*DIRECTIONS*. Write out the entries once more, exactly as they appear.

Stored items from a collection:

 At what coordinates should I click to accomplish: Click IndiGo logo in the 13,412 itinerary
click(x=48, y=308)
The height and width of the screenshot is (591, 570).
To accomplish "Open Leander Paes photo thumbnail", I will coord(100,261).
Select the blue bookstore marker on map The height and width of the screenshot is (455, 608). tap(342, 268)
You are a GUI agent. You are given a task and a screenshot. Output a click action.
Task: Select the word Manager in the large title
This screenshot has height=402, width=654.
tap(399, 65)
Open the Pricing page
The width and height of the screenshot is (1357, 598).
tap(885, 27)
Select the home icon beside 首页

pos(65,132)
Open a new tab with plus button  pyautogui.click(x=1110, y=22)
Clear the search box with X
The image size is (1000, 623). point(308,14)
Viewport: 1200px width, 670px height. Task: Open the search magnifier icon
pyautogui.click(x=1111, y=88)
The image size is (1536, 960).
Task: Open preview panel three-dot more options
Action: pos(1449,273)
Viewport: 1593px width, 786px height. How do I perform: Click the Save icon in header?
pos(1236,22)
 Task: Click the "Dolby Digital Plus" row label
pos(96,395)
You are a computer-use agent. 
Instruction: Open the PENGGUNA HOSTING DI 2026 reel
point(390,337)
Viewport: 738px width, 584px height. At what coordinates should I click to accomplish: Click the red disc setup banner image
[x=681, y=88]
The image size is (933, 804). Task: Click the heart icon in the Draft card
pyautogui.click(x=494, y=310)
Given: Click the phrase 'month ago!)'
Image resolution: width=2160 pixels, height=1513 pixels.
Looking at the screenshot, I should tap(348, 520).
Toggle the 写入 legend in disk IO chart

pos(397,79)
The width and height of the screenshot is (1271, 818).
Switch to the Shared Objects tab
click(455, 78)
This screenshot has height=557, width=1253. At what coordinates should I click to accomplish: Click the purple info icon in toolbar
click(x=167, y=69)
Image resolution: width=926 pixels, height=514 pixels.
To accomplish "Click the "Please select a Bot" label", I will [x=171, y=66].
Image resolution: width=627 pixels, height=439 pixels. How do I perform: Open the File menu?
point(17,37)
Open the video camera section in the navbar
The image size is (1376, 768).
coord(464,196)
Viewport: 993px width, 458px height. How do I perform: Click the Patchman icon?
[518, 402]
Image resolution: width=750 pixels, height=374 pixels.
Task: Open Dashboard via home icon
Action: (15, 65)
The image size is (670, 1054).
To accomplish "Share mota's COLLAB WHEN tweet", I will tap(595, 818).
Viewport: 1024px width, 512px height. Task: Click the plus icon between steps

*ANSWER BELOW*.
 At what coordinates should I click to accomplish: Click IndiGo logo in the 13,412 itinerary
click(x=48, y=308)
The height and width of the screenshot is (591, 570).
To accomplish "Open Leander Paes photo thumbnail", I will coord(100,261).
Select the blue bookstore marker on map The height and width of the screenshot is (455, 608). tap(342, 268)
You are a GUI agent. You are given a task and a screenshot. Output a click action.
Task: Select the word Manager in the large title
This screenshot has height=402, width=654.
tap(399, 65)
Open the Pricing page
The width and height of the screenshot is (1357, 598).
tap(885, 27)
Select the home icon beside 首页

pos(65,132)
Open a new tab with plus button  pyautogui.click(x=1110, y=22)
Clear the search box with X
The image size is (1000, 623). point(308,14)
Viewport: 1200px width, 670px height. Task: Open the search magnifier icon
pyautogui.click(x=1111, y=88)
The image size is (1536, 960).
Task: Open preview panel three-dot more options
Action: pos(1449,273)
Viewport: 1593px width, 786px height. How do I perform: Click the Save icon in header?
pos(1236,22)
 Task: Click the "Dolby Digital Plus" row label
pos(96,395)
You are a computer-use agent. 
Instruction: Open the PENGGUNA HOSTING DI 2026 reel
point(390,337)
Viewport: 738px width, 584px height. At what coordinates should I click to accomplish: Click the red disc setup banner image
[x=681, y=88]
The image size is (933, 804). Task: Click the heart icon in the Draft card
pyautogui.click(x=494, y=310)
Given: Click the phrase 'month ago!)'
Image resolution: width=2160 pixels, height=1513 pixels.
Looking at the screenshot, I should tap(348, 520).
Toggle the 写入 legend in disk IO chart

pos(397,79)
The width and height of the screenshot is (1271, 818).
Switch to the Shared Objects tab
click(455, 78)
This screenshot has height=557, width=1253. At what coordinates should I click to accomplish: Click the purple info icon in toolbar
click(x=167, y=69)
Image resolution: width=926 pixels, height=514 pixels.
To accomplish "Click the "Please select a Bot" label", I will [x=171, y=66].
Image resolution: width=627 pixels, height=439 pixels. How do I perform: Open the File menu?
point(17,37)
Open the video camera section in the navbar
The image size is (1376, 768).
coord(464,196)
Viewport: 993px width, 458px height. How do I perform: Click the Patchman icon?
[518, 402]
Image resolution: width=750 pixels, height=374 pixels.
Task: Open Dashboard via home icon
Action: (15, 65)
The image size is (670, 1054).
To accomplish "Share mota's COLLAB WHEN tweet", I will tap(595, 818).
Viewport: 1024px width, 512px height. Task: Click the plus icon between steps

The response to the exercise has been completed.